英国では全国児童虐待防止協会が「ポケモンGOは基本的な安全基準を無視している。子供を守るための安全策を見直すべきだ」とする緊急声明を発表。公式サイトに「小さな子供には同伴を」などとする保護者向けガイドを公開した。
「ポケモンGO」は14日に英国で、16日には欧州26カ国で一気に配信が始まった。日本国内でも22日午前に配信が始まったが、このままでは海外と同様のトラブルが発生する可能性は否定できない。
「爆発力」は予想できたのか?
「ゲームと現実の境目が取っ払われ、ポケモンのビジョンに近づく。この遊びが生み出す爆発力はまだ未知数だが、これまでにないゲームが生まれつつあるという予感はしている。どのくらい世界中で広まっていくか楽しみ」
株式会社ポケモンの石原社長は5月に産経新聞のインタビューに応じた際、開発中の「ポケモンGO」にかける期待をそう語っていた。
平成8年に第1弾のゲームソフトが発売されて今年20周年を迎えたポケモン。一人で遊ぶだけでなく、集めたポケモンをプレーヤー同士で対戦させたり、交換したりするのが特徴だ。
石原社長は「ポケモンの役割は、ゲームの世界の遊びと、現実世界のおもしろさの融合」と強調。家に引きこもるのではなく、外に出て友人や家族との関係を深めていけるゲームを実現したいと話した。
その石原社長も、ここまでの「爆発力」を予想していただろうか。米ミシガン州では、指名手配犯がプレーに夢中のあまり警察署前をうろつき、逮捕されたという。良くも悪くも、ポケモンの影響力は開発者の手を離れて拡大している。
世界に拡大する混乱を受け、株式会社ポケモンの広報担当者は7月12日、「事実を確認中。安全対策を検討している」と語った。
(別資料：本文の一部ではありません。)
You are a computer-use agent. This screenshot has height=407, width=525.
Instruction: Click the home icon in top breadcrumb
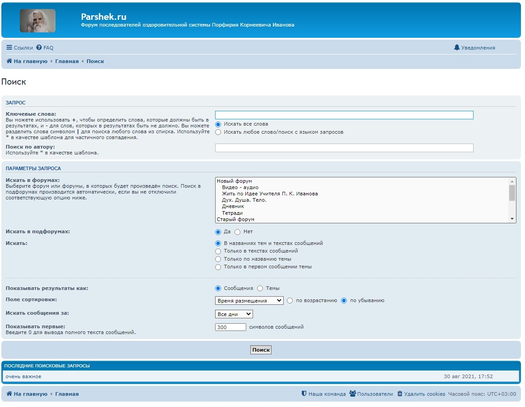pos(9,61)
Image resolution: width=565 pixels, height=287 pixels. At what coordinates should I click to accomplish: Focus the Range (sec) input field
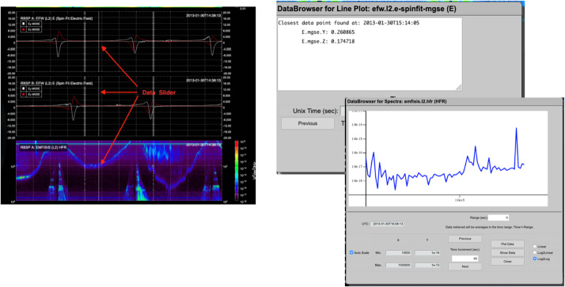[x=499, y=218]
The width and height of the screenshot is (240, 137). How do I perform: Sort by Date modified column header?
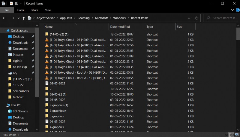coord(120,27)
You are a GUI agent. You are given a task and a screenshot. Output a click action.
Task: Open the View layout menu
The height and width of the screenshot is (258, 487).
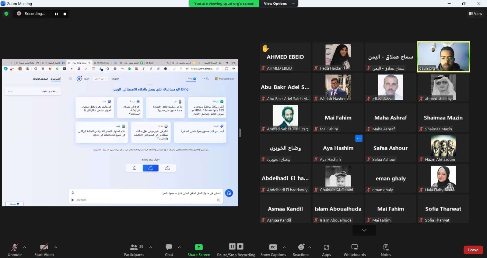(x=475, y=14)
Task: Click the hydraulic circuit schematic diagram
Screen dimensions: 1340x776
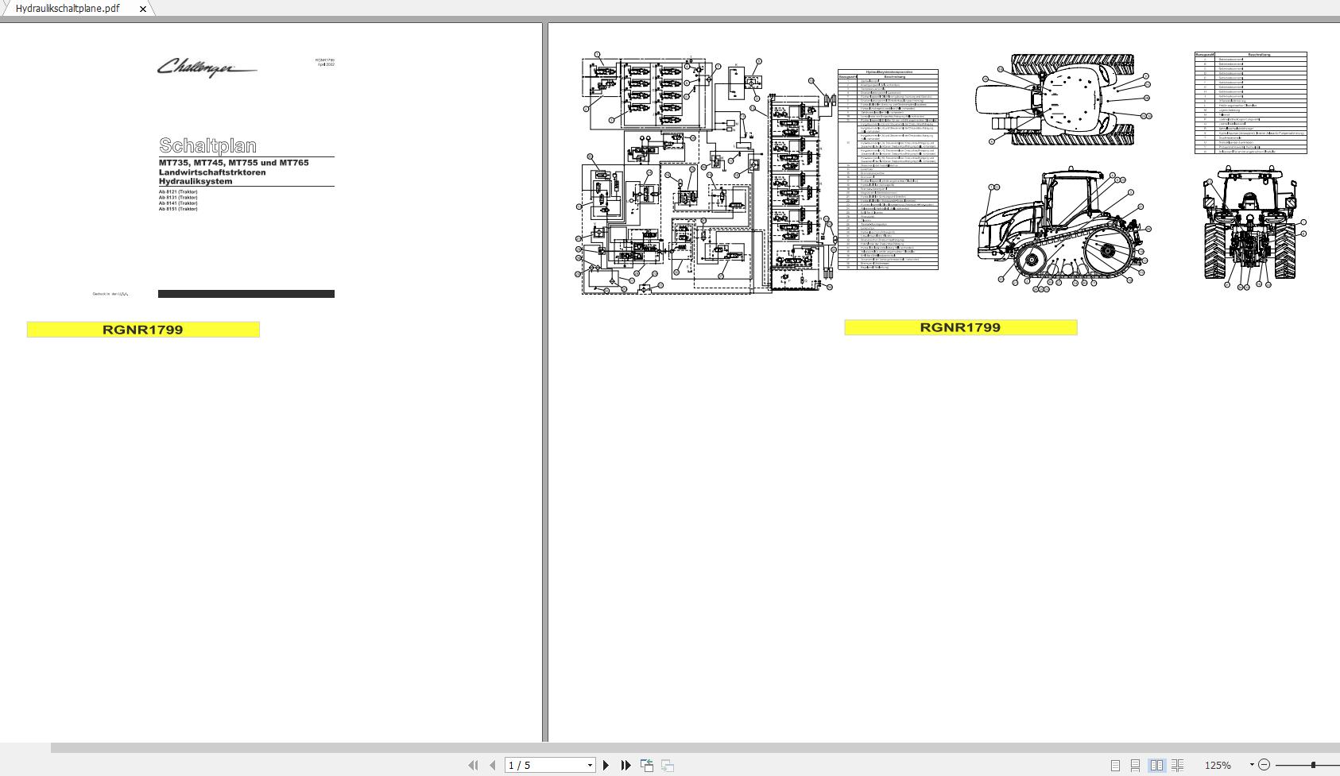Action: pos(707,175)
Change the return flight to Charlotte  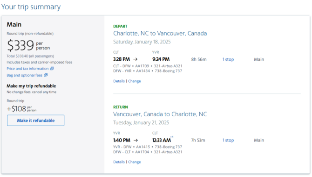click(135, 162)
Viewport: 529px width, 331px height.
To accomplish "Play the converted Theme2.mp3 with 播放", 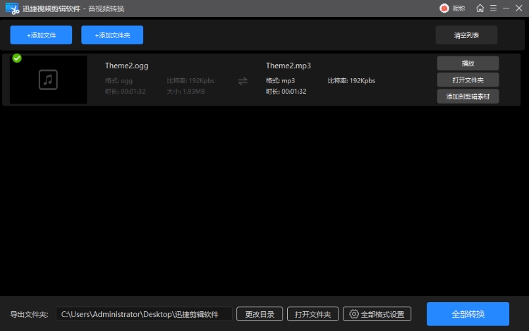I will click(x=468, y=63).
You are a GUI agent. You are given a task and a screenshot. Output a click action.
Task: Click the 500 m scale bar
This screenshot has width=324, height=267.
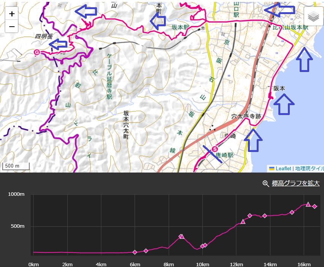point(15,165)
ナイアンティックはホームページで、「プレー中は周りのプレーヤーや、いあわせた方々に対して尊重と礼儀をもって応対し、適切なマナーで行動してください」とするガイドラインを掲載した。
「公園に行けば(ポケモンの)ピカチュウに会える」「池のそばに(水辺に暮らす設定の)みずタイプのポケモンがいるよ」などと子供が親を散歩に誘う夢を石原社長は話してくれた。本当に安心して楽しんでもらうために、行政や警察、地域との連携など、もう一段乗り越えなければならないハードルがあるようだ。